As history has proven again and again, the Ehrenfest proposal of Jewish acceptance was… well, suicidal. History has shown that when Jews shed their identities to be accepted, acceptance wasn’t ultimately given at the cost of those identities. Yes, some Spanish Jews converted to Catholicism and attained important ecclesiastic posts; but in 1499, a mere seven years after the mass conversions, the Statutes of Purity of Blood were introduced, determining that conversion didn’t cleanse Jews of their ignominy. Discrimination and persecution of “New Christians” ensued. In a similar vein, Henrich Heine did get to Berlin, but when the Nazis came to power they destroyed his tomb and his books. And they tried to destroy his legacy as well, claiming that his most popular poem, “The Lorelei,” was a traditional song without a known author. 

The Maccabees understood that a life of Faustian bargains is a life on probation, and they decided to break the perverse cycle of existential blackmail by asserting their identity and their freedom. 

Any similarity with current events is, of course, not coincidental.    

Jews that denounce Israel to be accepted in progressive circles are asked to cut pound after pound of flesh to prove their bona-fides. If and when they hesitate to justify, “understand” or “contextualize” mass murder or rape, they’re excluded.

We are faced with a world that seems to like us only when we are passive victims and self-flagellating supplicants. Like Sephardic conversos, only by admitting to the wickedness of our beliefs can we be granted an ephemeral acceptance. Like Jews under the Seleucid yoke, we can be temporarily left alone only if we renounce key elements of our identity. Like in the time of Ferdinand and Isabella or Antiochus, some believe that the sacrifice is worth it, that the conditional welcome they receive in the Olympus of high-mindedness merits the compromise. Others are so far gone that they don’t feel they are sacrificing anything at all. The tragedy is not only that they betray their own people, but that they don’t realize the futility of their aspiration, because conditional acceptances are always withdrawn eventually. 

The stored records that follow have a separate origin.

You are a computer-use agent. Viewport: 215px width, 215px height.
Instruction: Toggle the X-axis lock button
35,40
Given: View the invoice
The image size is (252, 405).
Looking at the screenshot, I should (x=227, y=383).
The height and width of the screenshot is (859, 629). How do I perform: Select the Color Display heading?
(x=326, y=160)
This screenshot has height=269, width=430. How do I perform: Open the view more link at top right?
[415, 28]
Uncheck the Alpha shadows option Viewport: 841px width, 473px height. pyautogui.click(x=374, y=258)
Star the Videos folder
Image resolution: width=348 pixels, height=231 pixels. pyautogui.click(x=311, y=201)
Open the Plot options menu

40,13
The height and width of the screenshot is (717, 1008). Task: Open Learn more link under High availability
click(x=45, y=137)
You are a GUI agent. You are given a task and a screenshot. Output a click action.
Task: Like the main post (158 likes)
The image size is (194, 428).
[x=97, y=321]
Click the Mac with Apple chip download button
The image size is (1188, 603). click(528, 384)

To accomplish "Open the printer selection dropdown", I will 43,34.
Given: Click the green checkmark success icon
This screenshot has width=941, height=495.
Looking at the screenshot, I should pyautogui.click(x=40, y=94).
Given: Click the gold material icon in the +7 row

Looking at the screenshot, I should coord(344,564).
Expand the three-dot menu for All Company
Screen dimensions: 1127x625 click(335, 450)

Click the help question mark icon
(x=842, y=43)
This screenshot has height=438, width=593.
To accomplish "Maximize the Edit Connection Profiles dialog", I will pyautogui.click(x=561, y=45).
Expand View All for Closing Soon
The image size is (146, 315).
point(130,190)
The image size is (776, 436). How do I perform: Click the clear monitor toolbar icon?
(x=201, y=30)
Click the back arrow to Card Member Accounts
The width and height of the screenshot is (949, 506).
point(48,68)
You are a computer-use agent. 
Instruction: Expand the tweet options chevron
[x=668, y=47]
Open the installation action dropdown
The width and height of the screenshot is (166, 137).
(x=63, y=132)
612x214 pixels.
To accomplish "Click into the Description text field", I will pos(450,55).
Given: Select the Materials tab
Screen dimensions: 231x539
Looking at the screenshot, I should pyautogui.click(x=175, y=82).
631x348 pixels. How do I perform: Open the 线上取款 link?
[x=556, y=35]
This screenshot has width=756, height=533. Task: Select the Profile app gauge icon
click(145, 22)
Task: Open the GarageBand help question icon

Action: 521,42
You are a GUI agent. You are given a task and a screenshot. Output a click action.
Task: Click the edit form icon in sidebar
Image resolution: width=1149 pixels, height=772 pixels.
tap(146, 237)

If the world doesn’t accept Jews who reject suicide, who defend themselves and assert who they are, then it doesn’t accept Jews at all. 

This Chanukah, let’s take a page from the book of the Maccabees. Let’s assert our right to be who we are, to live like free people in our land. Let’s reject the fleeting succor of hypocritical sympathies and the bear-hugs of the haters. Let’s stand up for ourselves, unapologetically. 

Andrés Spokoiny is the president and CEO of the Jewish Funders Network.